__WHAT THE EXERCISE ASKS__
Transcribe all the entries that follow, leaving nothing out.
##### SOURCE INFORMATION
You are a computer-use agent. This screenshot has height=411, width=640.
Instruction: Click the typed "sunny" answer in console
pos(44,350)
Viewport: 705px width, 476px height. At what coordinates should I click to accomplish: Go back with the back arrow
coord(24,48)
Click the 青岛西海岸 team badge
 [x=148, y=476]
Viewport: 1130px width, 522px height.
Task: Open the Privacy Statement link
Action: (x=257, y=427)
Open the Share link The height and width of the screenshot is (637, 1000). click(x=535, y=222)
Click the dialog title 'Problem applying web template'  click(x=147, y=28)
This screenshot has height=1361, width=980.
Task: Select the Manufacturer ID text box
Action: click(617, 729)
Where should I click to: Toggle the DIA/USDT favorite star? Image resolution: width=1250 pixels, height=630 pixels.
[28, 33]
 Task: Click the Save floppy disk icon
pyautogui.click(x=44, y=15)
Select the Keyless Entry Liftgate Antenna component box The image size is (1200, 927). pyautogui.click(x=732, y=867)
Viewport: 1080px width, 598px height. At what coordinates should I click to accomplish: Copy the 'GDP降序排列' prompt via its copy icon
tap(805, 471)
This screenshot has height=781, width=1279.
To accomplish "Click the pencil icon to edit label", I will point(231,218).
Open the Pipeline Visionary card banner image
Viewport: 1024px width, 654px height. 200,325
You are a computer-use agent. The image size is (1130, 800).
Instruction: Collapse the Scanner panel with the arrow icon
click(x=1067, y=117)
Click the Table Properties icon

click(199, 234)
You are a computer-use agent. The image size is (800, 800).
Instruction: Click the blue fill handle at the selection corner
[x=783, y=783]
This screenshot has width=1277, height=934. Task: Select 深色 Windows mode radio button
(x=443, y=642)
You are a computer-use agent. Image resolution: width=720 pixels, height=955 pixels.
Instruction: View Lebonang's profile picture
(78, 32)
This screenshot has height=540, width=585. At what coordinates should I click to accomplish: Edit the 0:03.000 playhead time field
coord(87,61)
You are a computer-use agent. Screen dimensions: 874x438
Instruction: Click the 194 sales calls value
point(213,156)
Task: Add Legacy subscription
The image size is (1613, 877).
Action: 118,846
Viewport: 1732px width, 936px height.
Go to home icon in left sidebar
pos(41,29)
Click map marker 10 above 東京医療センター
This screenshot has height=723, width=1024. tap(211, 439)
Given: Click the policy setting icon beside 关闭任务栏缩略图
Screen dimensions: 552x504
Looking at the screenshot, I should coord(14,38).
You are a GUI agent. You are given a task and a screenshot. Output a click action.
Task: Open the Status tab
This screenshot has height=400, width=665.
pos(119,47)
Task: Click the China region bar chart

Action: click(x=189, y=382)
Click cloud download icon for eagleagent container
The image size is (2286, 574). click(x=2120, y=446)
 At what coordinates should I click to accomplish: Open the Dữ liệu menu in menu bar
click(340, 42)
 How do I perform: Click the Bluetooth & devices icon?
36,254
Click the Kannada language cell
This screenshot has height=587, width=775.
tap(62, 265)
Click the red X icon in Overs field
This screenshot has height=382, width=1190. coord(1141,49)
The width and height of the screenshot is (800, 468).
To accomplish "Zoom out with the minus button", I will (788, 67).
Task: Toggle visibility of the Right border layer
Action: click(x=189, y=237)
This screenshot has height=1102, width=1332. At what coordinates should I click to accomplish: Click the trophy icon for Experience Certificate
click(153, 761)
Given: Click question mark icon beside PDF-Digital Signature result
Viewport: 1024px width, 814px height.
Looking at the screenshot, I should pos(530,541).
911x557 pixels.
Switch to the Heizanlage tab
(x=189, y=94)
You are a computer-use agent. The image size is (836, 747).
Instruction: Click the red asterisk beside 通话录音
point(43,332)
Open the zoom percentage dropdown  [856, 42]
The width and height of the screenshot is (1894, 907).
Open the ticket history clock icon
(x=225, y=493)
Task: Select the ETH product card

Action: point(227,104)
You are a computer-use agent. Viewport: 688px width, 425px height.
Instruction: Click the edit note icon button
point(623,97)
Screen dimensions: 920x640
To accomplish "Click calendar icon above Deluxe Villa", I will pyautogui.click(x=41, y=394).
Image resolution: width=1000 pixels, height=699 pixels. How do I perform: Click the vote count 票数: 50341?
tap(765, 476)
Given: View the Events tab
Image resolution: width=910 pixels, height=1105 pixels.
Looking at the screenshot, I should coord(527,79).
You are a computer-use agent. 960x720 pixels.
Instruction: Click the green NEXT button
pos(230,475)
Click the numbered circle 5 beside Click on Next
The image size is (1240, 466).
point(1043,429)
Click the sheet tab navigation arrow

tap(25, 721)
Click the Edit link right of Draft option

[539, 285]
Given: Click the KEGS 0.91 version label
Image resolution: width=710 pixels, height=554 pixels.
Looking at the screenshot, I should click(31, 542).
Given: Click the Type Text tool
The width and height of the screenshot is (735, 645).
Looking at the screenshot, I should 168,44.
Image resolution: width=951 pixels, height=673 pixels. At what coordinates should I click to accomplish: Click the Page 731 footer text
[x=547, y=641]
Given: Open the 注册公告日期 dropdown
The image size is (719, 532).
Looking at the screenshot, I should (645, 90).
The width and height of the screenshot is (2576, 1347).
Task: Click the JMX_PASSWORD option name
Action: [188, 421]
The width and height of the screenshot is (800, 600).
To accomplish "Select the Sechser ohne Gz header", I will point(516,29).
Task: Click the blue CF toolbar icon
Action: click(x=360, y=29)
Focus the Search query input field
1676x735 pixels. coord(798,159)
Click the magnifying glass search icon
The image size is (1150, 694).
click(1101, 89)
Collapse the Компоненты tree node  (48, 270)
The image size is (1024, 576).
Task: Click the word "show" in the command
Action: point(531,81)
##########
__OUTPUT FOR THIS TASK__
You are a computer-use agent. This screenshot has height=411, width=640.
Instruction: Click the typed "sunny" answer in console
pos(44,350)
Viewport: 705px width, 476px height. At what coordinates should I click to accomplish: Go back with the back arrow
coord(24,48)
Click the 青岛西海岸 team badge
 [x=148, y=476]
Viewport: 1130px width, 522px height.
Task: Open the Privacy Statement link
Action: (x=257, y=427)
Open the Share link The height and width of the screenshot is (637, 1000). click(x=535, y=222)
Click the dialog title 'Problem applying web template'  click(x=147, y=28)
This screenshot has height=1361, width=980.
Task: Select the Manufacturer ID text box
Action: click(617, 729)
Where should I click to: Toggle the DIA/USDT favorite star? Image resolution: width=1250 pixels, height=630 pixels.
[28, 33]
 Task: Click the Save floppy disk icon
pyautogui.click(x=44, y=15)
Select the Keyless Entry Liftgate Antenna component box The image size is (1200, 927). pyautogui.click(x=732, y=867)
Viewport: 1080px width, 598px height. At what coordinates should I click to accomplish: Copy the 'GDP降序排列' prompt via its copy icon
tap(805, 471)
This screenshot has height=781, width=1279.
To accomplish "Click the pencil icon to edit label", I will point(231,218).
Open the Pipeline Visionary card banner image
Viewport: 1024px width, 654px height. 200,325
You are a computer-use agent. The image size is (1130, 800).
Instruction: Collapse the Scanner panel with the arrow icon
click(x=1067, y=117)
Click the Table Properties icon

click(199, 234)
You are a computer-use agent. The image size is (800, 800).
Instruction: Click the blue fill handle at the selection corner
[x=783, y=783]
This screenshot has width=1277, height=934. Task: Select 深色 Windows mode radio button
(x=443, y=642)
You are a computer-use agent. Image resolution: width=720 pixels, height=955 pixels.
Instruction: View Lebonang's profile picture
(78, 32)
This screenshot has height=540, width=585. At what coordinates should I click to accomplish: Edit the 0:03.000 playhead time field
coord(87,61)
You are a computer-use agent. Screen dimensions: 874x438
Instruction: Click the 194 sales calls value
point(213,156)
Task: Add Legacy subscription
The image size is (1613, 877).
Action: 118,846
Viewport: 1732px width, 936px height.
Go to home icon in left sidebar
pos(41,29)
Click map marker 10 above 東京医療センター
This screenshot has height=723, width=1024. tap(211, 439)
Given: Click the policy setting icon beside 关闭任务栏缩略图
Screen dimensions: 552x504
Looking at the screenshot, I should coord(14,38).
You are a GUI agent. You are given a task and a screenshot. Output a click action.
Task: Open the Status tab
This screenshot has height=400, width=665.
pos(119,47)
Task: Click the China region bar chart

Action: click(x=189, y=382)
Click cloud download icon for eagleagent container
The image size is (2286, 574). click(x=2120, y=446)
 At what coordinates should I click to accomplish: Open the Dữ liệu menu in menu bar
click(340, 42)
 How do I perform: Click the Bluetooth & devices icon?
36,254
Click the Kannada language cell
This screenshot has height=587, width=775.
tap(62, 265)
Click the red X icon in Overs field
This screenshot has height=382, width=1190. coord(1141,49)
The width and height of the screenshot is (800, 468).
To accomplish "Zoom out with the minus button", I will (788, 67).
Task: Toggle visibility of the Right border layer
Action: click(x=189, y=237)
This screenshot has height=1102, width=1332. At what coordinates should I click to accomplish: Click the trophy icon for Experience Certificate
click(153, 761)
Given: Click question mark icon beside PDF-Digital Signature result
Viewport: 1024px width, 814px height.
Looking at the screenshot, I should pos(530,541).
911x557 pixels.
Switch to the Heizanlage tab
(x=189, y=94)
You are a computer-use agent. The image size is (836, 747).
Instruction: Click the red asterisk beside 通话录音
point(43,332)
Open the zoom percentage dropdown  [856, 42]
The width and height of the screenshot is (1894, 907).
Open the ticket history clock icon
(x=225, y=493)
Task: Select the ETH product card

Action: point(227,104)
You are a computer-use agent. Viewport: 688px width, 425px height.
Instruction: Click the edit note icon button
point(623,97)
Screen dimensions: 920x640
To accomplish "Click calendar icon above Deluxe Villa", I will pyautogui.click(x=41, y=394).
Image resolution: width=1000 pixels, height=699 pixels. How do I perform: Click the vote count 票数: 50341?
tap(765, 476)
Given: View the Events tab
Image resolution: width=910 pixels, height=1105 pixels.
Looking at the screenshot, I should coord(527,79).
You are a computer-use agent. 960x720 pixels.
Instruction: Click the green NEXT button
pos(230,475)
Click the numbered circle 5 beside Click on Next
The image size is (1240, 466).
point(1043,429)
Click the sheet tab navigation arrow

tap(25, 721)
Click the Edit link right of Draft option

[539, 285]
Given: Click the KEGS 0.91 version label
Image resolution: width=710 pixels, height=554 pixels.
Looking at the screenshot, I should click(31, 542).
Given: Click the Type Text tool
The width and height of the screenshot is (735, 645).
Looking at the screenshot, I should 168,44.
Image resolution: width=951 pixels, height=673 pixels. At what coordinates should I click to accomplish: Click the Page 731 footer text
[x=547, y=641]
Given: Open the 注册公告日期 dropdown
The image size is (719, 532).
Looking at the screenshot, I should (645, 90).
The width and height of the screenshot is (2576, 1347).
Task: Click the JMX_PASSWORD option name
Action: [188, 421]
The width and height of the screenshot is (800, 600).
To accomplish "Select the Sechser ohne Gz header", I will point(516,29).
Task: Click the blue CF toolbar icon
Action: click(x=360, y=29)
Focus the Search query input field
1676x735 pixels. coord(798,159)
Click the magnifying glass search icon
The image size is (1150, 694).
click(1101, 89)
Collapse the Компоненты tree node  (48, 270)
The image size is (1024, 576).
Task: Click the word "show" in the command
Action: point(531,81)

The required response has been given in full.